What you are asked to do: Return only what runs from the line containing "Click the Показы column header" through the last line of the entries below, exactly, omitting pictures.

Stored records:
┌────────

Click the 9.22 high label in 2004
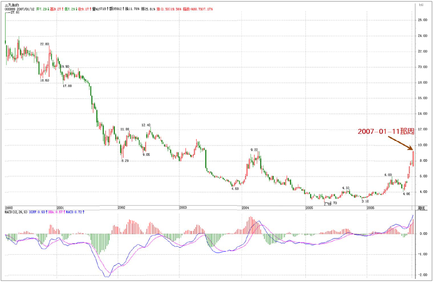 pos(254,150)
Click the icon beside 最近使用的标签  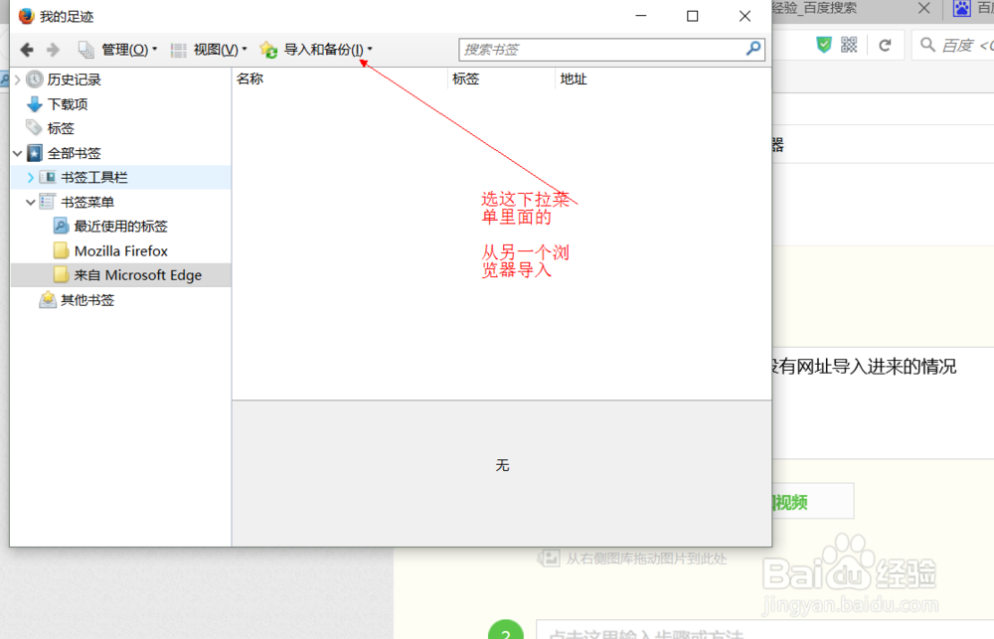pos(59,226)
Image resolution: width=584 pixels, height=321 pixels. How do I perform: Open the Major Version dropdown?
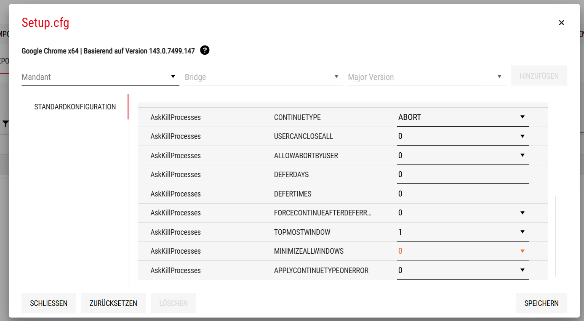(x=426, y=77)
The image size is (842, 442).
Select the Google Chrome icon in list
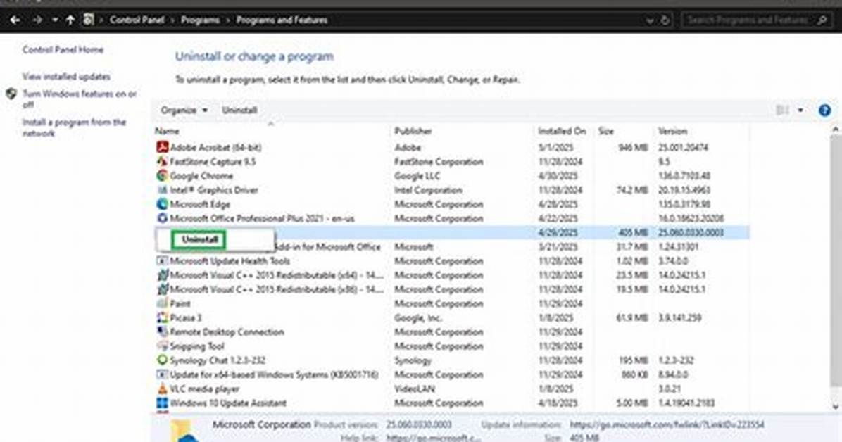tap(162, 176)
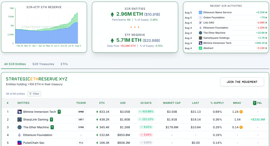This screenshot has height=146, width=270.
Task: Click The Ether Machine logo in table
Action: [x=19, y=127]

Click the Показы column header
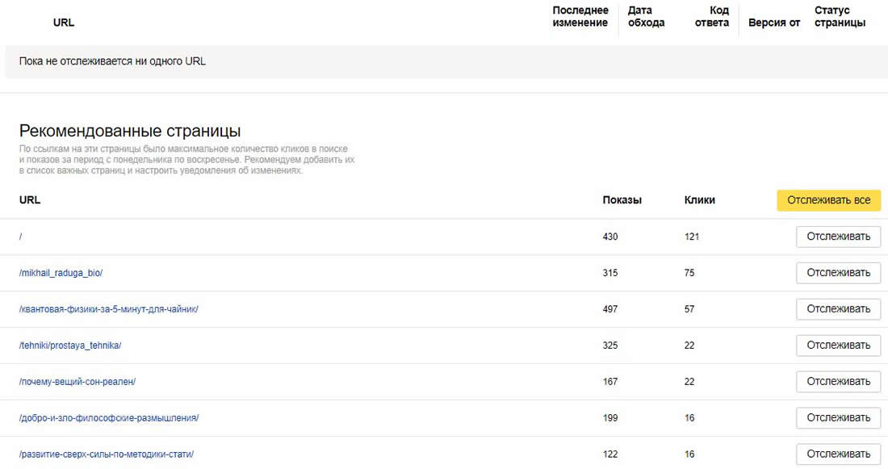pos(622,200)
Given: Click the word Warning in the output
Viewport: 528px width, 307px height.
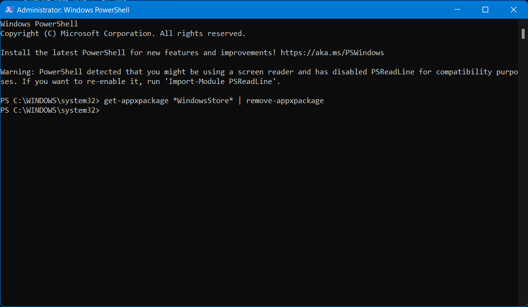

└────────

Response for this exercise:
Click the Показы column header
pos(622,200)
Given: Click the word Warning in the output
Viewport: 528px width, 307px height.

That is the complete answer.